Since it has a market capitalisation of AU$13m, Imagion Biosystems's AU$6.5m in cash burn equates to about 50% of its market value. That's high expenditure relative to the value of the entire company, so if it does have to issue shares to fund more growth, that could end up really hurting shareholders returns (through significant dilution).

Is Imagion Biosystems's Cash Burn A Worry?

There are no prizes for guessing that we think Imagion Biosystems's cash burn is a bit of a worry. In particular, we think its cash runway suggests it isn't in a good position to keep funding growth. While not as bad as its cash runway, its cash burn reduction is also a concern, and considering everything mentioned above, we're struggling to find much to be optimistic about. Looking at the metrics in this article all together, we consider its cash burn situation to be rather dangerous, and likely to cost shareholders one way or the other. When you don't have traditional metrics like earnings per share and free cash flow to value a company, many are extra motivated to consider qualitative factors such as whether insiders are buying or selling shares. Please Note: Imagion Biosystems insiders have been trading shares, according to our data. Click here to check whether insiders have been buying or selling.

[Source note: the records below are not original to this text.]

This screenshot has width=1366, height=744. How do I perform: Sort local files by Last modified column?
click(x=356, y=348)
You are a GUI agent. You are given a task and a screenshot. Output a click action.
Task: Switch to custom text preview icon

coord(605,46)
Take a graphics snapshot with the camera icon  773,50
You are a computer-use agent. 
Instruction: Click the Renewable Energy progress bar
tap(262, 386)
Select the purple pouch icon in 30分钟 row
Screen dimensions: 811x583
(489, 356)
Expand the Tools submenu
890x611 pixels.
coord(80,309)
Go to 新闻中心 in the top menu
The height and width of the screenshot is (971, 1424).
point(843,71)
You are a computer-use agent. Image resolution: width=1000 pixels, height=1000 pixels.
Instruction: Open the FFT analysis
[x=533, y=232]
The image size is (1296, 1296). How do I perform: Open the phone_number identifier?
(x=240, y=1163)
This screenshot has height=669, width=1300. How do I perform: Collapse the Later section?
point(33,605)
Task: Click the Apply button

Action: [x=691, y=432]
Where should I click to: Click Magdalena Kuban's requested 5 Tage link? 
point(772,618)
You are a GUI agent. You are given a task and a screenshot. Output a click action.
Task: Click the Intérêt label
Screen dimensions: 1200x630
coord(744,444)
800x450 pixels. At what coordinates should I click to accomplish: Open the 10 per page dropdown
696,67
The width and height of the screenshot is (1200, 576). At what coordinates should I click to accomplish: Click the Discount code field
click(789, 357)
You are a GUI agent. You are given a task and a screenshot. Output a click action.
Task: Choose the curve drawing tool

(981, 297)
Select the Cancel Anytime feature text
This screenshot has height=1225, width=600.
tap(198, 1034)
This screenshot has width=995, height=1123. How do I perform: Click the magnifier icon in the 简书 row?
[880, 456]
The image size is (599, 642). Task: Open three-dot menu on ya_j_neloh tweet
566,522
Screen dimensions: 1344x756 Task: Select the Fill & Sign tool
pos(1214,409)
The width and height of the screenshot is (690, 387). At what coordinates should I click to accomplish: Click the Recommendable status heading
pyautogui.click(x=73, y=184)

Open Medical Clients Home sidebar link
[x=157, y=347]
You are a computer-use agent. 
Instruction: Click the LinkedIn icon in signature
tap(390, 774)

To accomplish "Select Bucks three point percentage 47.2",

Of course Imagion Biosystems may not be the best stock to buy. So you may wish to see this freecollection of companies boasting high return on equity, or this list of stocks that insiders are buying.

We aim to bring you long-term focused research analysis driven by fundamental data. Note that our analysis may not factor in the latest price-sensitive company announcements or qualitative material.

If you spot an error that warrants correction, please contact the editor at editorial-team@simplywallst.com. This article by Simply Wall St is general in nature. It does not constitute a recommendation to buy or sell any stock, and does not take account of your objectives, or your financial situation. Simply Wall St has no position in the stocks mentioned. Thank you for reading.